Input data -

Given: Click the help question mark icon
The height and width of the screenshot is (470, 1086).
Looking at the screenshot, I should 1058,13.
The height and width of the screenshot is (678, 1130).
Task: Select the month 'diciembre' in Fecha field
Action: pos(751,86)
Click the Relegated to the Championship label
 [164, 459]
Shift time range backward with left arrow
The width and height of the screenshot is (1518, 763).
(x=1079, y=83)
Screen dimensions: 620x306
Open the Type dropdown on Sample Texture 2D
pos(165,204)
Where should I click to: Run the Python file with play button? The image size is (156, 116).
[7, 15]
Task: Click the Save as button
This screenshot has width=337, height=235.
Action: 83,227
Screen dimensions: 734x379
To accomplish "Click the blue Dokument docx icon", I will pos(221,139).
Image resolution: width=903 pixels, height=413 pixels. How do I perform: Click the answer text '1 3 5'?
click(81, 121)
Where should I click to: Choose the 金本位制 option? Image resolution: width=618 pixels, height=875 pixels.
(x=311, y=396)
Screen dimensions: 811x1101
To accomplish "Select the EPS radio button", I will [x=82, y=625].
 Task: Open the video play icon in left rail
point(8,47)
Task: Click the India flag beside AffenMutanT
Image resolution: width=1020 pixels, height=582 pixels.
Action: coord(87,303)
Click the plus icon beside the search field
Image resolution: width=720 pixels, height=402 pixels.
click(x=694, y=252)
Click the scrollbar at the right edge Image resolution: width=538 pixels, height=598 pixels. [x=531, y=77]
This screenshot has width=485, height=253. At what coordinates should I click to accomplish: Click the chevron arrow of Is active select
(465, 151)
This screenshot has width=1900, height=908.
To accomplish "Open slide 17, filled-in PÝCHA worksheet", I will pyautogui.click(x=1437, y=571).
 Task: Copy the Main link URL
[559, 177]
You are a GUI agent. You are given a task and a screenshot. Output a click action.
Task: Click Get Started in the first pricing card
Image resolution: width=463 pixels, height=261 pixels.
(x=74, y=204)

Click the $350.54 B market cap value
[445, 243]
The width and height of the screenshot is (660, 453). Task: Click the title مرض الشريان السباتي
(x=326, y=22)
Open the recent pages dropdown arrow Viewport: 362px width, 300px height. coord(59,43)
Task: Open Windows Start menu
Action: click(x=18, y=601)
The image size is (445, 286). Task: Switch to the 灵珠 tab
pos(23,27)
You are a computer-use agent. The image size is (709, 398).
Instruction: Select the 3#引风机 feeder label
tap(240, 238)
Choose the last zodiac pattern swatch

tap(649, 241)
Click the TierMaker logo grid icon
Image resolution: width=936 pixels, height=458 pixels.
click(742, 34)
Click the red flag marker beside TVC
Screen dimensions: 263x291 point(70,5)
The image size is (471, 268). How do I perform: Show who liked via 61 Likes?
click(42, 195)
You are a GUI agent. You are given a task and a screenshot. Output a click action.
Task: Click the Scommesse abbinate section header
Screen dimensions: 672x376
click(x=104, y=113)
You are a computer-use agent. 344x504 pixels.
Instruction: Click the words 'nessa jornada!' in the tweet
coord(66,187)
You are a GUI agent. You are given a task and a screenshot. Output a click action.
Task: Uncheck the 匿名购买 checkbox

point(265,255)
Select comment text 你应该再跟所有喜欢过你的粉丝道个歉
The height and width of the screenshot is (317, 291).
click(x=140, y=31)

Work instruction -
Here the job is to set down exactly the lines of the material above that fall between the one with "The width and height of the screenshot is (660, 453)." and the one with "You are a computer-use agent. The", inclusive, and nothing beyond them.

Written response -
The width and height of the screenshot is (660, 453). Task: Click the title مرض الشريان السباتي
(x=326, y=22)
Open the recent pages dropdown arrow Viewport: 362px width, 300px height. coord(59,43)
Task: Open Windows Start menu
Action: click(x=18, y=601)
The image size is (445, 286). Task: Switch to the 灵珠 tab
pos(23,27)
You are a computer-use agent. The image size is (709, 398).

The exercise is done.